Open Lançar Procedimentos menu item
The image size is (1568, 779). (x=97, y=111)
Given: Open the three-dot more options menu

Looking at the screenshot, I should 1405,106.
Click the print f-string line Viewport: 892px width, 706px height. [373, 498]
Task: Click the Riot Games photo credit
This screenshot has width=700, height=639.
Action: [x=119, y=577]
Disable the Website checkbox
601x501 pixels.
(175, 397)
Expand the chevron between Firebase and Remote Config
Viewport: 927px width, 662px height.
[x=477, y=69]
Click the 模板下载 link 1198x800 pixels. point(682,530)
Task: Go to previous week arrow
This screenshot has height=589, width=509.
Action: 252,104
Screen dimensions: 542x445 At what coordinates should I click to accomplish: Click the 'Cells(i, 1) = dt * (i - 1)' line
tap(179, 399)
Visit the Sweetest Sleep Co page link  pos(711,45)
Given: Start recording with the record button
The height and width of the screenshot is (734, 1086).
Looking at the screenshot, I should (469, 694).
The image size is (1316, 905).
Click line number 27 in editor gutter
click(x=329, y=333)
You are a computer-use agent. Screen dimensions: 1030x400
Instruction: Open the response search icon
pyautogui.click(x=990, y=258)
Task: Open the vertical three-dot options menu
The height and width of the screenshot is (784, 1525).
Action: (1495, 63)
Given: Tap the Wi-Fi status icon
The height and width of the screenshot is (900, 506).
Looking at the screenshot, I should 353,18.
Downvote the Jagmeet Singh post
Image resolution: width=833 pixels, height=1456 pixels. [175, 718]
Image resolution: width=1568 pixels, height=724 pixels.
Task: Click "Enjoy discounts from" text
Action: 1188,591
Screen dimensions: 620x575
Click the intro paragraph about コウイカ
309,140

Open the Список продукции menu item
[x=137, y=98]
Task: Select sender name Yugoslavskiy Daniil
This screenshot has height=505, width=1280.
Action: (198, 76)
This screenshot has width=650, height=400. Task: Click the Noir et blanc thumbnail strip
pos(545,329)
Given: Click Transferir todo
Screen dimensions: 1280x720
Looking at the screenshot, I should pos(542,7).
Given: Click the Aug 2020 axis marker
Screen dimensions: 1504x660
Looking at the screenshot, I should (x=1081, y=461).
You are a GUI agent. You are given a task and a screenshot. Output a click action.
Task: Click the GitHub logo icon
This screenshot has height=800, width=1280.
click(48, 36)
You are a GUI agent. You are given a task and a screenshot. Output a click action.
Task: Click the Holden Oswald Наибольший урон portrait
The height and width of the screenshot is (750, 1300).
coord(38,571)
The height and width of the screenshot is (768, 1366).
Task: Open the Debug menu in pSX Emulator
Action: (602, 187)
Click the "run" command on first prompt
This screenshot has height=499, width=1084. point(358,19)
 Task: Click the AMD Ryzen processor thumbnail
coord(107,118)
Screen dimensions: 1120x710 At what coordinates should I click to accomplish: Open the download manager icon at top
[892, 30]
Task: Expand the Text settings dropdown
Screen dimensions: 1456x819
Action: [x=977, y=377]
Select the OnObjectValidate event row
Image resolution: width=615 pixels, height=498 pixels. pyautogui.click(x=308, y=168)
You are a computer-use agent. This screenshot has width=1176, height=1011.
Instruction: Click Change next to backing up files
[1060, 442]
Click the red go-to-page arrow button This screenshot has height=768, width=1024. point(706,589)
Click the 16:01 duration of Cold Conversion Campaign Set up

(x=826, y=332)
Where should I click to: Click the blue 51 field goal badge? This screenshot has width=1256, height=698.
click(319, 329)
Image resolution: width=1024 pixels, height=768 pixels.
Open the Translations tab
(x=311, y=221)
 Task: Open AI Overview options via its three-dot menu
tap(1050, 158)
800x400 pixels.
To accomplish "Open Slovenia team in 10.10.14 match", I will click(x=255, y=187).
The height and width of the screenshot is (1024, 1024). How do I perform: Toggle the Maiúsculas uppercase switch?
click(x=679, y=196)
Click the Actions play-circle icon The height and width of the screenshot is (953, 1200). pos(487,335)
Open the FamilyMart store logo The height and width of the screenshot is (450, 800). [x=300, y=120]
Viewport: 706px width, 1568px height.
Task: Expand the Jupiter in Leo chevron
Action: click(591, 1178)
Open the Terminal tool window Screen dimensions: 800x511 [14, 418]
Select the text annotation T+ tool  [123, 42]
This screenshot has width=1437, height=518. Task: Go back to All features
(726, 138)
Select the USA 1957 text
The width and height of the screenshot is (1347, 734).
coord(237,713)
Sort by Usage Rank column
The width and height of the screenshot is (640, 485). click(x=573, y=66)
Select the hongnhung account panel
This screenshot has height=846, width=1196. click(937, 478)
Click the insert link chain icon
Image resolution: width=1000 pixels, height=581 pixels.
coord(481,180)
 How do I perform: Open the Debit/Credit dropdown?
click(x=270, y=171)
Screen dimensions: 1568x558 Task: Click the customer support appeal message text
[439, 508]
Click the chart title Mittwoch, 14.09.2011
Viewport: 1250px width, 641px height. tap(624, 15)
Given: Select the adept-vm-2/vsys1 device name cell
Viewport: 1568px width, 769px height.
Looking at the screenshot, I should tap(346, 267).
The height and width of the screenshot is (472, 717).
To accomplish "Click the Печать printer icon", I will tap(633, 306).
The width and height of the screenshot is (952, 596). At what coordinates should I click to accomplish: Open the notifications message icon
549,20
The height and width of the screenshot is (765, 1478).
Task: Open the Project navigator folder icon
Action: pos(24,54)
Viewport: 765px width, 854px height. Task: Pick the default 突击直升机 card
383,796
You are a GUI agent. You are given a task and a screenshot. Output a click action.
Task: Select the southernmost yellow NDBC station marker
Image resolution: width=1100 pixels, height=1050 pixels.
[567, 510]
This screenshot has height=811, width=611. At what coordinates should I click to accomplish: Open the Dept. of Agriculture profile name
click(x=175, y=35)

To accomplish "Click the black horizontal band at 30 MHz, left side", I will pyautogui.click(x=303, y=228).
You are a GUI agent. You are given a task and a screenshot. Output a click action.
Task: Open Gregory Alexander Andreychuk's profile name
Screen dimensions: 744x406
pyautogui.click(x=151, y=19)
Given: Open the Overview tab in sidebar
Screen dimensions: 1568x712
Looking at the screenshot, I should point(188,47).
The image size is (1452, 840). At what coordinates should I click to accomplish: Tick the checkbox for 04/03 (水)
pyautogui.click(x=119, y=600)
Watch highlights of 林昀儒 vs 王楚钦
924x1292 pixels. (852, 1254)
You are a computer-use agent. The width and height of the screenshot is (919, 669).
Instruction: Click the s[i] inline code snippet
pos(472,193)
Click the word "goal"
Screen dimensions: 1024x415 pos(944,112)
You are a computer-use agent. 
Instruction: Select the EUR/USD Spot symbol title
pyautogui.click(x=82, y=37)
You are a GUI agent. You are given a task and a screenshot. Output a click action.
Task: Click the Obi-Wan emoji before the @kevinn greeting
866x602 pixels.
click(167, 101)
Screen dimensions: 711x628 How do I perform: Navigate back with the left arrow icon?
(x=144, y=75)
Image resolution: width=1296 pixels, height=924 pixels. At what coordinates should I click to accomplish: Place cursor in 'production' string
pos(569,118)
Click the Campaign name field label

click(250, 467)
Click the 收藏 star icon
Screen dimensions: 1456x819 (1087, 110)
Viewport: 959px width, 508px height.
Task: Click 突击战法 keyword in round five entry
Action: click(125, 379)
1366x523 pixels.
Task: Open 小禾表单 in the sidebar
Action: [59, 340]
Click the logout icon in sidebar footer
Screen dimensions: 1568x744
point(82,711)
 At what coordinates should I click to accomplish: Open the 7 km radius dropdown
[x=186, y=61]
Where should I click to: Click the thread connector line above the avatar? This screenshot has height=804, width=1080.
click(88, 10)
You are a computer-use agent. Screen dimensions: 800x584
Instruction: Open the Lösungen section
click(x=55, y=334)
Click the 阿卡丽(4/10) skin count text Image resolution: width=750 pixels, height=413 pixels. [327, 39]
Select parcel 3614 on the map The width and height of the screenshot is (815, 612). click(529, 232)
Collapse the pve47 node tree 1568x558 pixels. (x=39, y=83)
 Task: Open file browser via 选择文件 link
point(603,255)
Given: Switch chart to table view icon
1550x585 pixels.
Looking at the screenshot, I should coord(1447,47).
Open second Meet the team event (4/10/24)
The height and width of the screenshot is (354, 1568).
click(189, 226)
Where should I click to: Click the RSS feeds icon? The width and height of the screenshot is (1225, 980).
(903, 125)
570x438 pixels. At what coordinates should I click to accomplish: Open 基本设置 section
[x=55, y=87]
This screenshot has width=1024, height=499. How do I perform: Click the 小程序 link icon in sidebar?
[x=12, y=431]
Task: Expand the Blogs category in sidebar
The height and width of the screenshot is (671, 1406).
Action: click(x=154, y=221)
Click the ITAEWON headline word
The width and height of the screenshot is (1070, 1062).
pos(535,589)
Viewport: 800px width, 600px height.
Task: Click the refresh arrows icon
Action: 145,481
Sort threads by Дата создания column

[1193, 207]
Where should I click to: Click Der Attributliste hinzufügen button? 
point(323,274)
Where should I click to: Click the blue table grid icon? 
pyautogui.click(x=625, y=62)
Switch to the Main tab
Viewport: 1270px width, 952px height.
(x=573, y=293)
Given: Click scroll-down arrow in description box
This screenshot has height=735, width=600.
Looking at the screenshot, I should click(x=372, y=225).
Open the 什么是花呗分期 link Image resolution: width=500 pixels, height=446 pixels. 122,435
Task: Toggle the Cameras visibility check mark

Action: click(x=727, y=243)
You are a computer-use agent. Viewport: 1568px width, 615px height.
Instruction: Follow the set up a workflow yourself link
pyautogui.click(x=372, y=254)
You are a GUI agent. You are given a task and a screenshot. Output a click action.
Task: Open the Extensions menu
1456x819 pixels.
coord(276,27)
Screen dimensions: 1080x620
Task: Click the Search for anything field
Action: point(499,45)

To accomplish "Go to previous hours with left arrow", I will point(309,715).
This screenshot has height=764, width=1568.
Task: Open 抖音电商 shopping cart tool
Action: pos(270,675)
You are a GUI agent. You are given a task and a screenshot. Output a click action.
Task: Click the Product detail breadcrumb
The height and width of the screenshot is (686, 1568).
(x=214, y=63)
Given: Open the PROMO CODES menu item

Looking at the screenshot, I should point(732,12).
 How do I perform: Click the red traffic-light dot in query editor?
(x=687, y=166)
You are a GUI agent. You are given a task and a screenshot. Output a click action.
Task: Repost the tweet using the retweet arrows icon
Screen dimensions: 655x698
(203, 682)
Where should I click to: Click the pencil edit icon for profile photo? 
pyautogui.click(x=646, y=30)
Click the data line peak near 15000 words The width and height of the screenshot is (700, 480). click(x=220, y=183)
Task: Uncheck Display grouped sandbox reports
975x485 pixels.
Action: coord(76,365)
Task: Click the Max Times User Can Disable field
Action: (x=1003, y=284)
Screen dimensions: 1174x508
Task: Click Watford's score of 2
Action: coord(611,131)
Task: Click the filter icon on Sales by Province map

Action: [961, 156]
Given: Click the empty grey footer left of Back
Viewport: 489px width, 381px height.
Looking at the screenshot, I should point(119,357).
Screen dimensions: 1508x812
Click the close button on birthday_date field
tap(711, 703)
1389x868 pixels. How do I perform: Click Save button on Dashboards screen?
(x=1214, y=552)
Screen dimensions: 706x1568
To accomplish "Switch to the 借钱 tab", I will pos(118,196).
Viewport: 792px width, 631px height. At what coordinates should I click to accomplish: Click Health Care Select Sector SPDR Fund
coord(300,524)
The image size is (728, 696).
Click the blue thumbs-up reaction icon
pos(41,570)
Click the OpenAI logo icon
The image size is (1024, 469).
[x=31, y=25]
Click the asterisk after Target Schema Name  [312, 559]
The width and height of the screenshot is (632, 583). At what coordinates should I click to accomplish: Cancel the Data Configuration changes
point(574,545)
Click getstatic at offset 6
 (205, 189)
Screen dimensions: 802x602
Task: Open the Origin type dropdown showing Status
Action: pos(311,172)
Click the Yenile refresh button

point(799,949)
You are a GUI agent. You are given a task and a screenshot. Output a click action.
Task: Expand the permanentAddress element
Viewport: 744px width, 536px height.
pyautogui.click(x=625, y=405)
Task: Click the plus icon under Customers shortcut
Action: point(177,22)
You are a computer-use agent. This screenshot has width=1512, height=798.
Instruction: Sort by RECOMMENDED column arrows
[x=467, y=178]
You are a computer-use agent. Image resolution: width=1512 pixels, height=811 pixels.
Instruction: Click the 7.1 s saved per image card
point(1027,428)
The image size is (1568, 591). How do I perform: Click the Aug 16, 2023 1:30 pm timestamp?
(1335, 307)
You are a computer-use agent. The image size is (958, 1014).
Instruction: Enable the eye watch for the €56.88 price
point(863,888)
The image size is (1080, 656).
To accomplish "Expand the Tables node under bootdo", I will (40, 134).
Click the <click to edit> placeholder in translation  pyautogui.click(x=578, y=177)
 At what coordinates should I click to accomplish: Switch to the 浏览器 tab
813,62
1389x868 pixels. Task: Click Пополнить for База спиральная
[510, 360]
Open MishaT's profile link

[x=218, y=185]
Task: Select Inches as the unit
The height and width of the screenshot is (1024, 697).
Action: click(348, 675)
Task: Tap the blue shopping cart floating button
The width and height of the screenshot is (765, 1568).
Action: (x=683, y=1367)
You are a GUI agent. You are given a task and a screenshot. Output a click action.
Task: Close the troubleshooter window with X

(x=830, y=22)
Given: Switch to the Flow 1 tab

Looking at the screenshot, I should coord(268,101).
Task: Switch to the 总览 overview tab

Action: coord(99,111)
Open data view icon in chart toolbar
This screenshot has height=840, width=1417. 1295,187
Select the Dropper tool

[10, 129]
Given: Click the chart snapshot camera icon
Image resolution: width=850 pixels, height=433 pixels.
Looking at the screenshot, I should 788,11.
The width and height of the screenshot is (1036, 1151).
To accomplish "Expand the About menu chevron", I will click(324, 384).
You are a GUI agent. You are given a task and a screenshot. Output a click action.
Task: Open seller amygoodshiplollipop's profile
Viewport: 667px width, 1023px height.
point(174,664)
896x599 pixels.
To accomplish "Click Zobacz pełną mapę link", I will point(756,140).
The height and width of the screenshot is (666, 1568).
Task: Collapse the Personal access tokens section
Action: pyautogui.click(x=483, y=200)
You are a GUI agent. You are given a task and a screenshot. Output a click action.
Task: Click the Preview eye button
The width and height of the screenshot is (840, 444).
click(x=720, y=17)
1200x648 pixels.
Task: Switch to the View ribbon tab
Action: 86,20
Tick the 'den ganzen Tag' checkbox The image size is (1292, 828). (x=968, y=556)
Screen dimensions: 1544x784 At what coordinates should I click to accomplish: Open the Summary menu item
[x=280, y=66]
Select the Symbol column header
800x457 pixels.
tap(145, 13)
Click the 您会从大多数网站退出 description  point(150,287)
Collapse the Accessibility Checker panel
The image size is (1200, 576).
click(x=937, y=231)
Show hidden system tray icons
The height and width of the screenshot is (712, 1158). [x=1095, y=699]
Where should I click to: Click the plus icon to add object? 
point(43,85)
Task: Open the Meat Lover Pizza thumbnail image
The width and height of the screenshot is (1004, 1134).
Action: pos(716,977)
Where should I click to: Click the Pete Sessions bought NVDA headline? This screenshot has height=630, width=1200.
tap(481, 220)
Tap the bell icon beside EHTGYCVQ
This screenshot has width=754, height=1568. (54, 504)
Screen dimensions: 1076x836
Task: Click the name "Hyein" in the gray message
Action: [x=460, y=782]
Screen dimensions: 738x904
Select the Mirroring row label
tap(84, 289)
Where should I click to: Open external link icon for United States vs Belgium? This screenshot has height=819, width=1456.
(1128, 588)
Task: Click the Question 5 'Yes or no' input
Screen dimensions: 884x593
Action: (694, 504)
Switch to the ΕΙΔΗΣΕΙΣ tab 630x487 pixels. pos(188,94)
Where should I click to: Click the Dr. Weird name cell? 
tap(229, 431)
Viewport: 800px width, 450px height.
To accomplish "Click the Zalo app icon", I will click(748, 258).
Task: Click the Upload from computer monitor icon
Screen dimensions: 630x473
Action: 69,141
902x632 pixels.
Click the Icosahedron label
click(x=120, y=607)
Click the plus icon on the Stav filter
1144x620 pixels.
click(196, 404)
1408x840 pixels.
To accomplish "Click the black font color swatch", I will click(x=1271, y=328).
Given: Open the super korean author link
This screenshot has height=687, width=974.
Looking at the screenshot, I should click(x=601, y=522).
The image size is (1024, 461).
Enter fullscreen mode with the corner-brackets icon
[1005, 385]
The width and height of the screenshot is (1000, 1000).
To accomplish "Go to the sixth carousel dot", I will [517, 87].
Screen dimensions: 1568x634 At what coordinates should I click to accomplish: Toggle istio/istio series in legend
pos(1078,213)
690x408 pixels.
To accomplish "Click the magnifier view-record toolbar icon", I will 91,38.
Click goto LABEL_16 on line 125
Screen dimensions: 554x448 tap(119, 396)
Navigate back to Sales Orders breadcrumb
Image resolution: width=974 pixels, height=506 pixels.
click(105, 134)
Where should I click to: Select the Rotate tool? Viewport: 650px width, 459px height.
_ _ _ _
Task item: Copy out all lines from the material above that contain the string "computer".

Completed exercise:
You are a computer-use agent. Screen dimensions: 1030x400
You are a computer-use agent. This screenshot has width=1176, height=1011.
You are a computer-use agent. The width and height of the screenshot is (919, 669).
You are a computer-use agent. 
You are a computer-use agent. Screen dimensions: 800x584
You are a computer-use agent. Viewport: 1568px width, 615px height.
You are a computer-use agent. This screenshot has width=1512, height=798.
You are a computer-use agent. Image resolution: width=1512 pixels, height=811 pixels.
You are a computer-use agent. The image size is (958, 1014).
Task: Click the Upload from computer monitor icon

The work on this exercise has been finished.